Record set:
-----

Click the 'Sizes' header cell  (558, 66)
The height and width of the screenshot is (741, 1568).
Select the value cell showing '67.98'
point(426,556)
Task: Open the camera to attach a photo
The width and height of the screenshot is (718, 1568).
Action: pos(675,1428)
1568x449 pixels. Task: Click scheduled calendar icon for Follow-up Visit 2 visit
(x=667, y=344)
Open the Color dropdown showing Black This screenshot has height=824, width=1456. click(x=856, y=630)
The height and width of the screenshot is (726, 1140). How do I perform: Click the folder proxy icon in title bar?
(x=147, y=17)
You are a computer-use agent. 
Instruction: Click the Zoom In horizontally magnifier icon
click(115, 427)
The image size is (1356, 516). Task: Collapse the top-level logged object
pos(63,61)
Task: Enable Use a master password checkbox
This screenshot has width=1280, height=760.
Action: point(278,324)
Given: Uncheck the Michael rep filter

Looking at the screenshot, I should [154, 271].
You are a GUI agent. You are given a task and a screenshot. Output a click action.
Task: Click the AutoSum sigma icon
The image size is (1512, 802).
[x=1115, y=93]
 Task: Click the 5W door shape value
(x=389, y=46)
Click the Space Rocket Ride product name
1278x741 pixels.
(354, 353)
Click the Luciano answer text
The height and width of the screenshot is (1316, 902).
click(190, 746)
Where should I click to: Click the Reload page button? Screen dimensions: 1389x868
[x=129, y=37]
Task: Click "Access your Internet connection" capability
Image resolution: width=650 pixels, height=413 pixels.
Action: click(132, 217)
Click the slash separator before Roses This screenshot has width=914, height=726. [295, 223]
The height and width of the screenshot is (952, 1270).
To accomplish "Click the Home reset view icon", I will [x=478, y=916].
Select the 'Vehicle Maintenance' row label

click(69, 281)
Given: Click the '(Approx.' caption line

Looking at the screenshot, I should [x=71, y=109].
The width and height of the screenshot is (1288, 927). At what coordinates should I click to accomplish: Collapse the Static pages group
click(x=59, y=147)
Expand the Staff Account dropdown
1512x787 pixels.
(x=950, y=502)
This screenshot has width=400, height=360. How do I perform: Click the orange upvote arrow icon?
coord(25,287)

-----

Aim of the task: Every line above has to be restated word for word.

Your solution:
Click the 'Sizes' header cell  (558, 66)
The height and width of the screenshot is (741, 1568).
Select the value cell showing '67.98'
point(426,556)
Task: Open the camera to attach a photo
The width and height of the screenshot is (718, 1568).
Action: pos(675,1428)
1568x449 pixels. Task: Click scheduled calendar icon for Follow-up Visit 2 visit
(x=667, y=344)
Open the Color dropdown showing Black This screenshot has height=824, width=1456. click(x=856, y=630)
The height and width of the screenshot is (726, 1140). How do I perform: Click the folder proxy icon in title bar?
(x=147, y=17)
You are a computer-use agent. 
Instruction: Click the Zoom In horizontally magnifier icon
click(115, 427)
The image size is (1356, 516). Task: Collapse the top-level logged object
pos(63,61)
Task: Enable Use a master password checkbox
This screenshot has width=1280, height=760.
Action: point(278,324)
Given: Uncheck the Michael rep filter

Looking at the screenshot, I should [154, 271].
You are a GUI agent. You are given a task and a screenshot. Output a click action.
Task: Click the AutoSum sigma icon
The image size is (1512, 802).
[x=1115, y=93]
 Task: Click the 5W door shape value
(x=389, y=46)
Click the Space Rocket Ride product name
1278x741 pixels.
(354, 353)
Click the Luciano answer text
The height and width of the screenshot is (1316, 902).
click(190, 746)
Where should I click to: Click the Reload page button? Screen dimensions: 1389x868
[x=129, y=37]
Task: Click "Access your Internet connection" capability
Image resolution: width=650 pixels, height=413 pixels.
Action: click(132, 217)
Click the slash separator before Roses This screenshot has width=914, height=726. [295, 223]
The height and width of the screenshot is (952, 1270).
To accomplish "Click the Home reset view icon", I will [x=478, y=916].
Select the 'Vehicle Maintenance' row label

click(69, 281)
Given: Click the '(Approx.' caption line

Looking at the screenshot, I should [x=71, y=109].
The width and height of the screenshot is (1288, 927). At what coordinates should I click to accomplish: Collapse the Static pages group
click(x=59, y=147)
Expand the Staff Account dropdown
1512x787 pixels.
(x=950, y=502)
This screenshot has width=400, height=360. How do I perform: Click the orange upvote arrow icon?
coord(25,287)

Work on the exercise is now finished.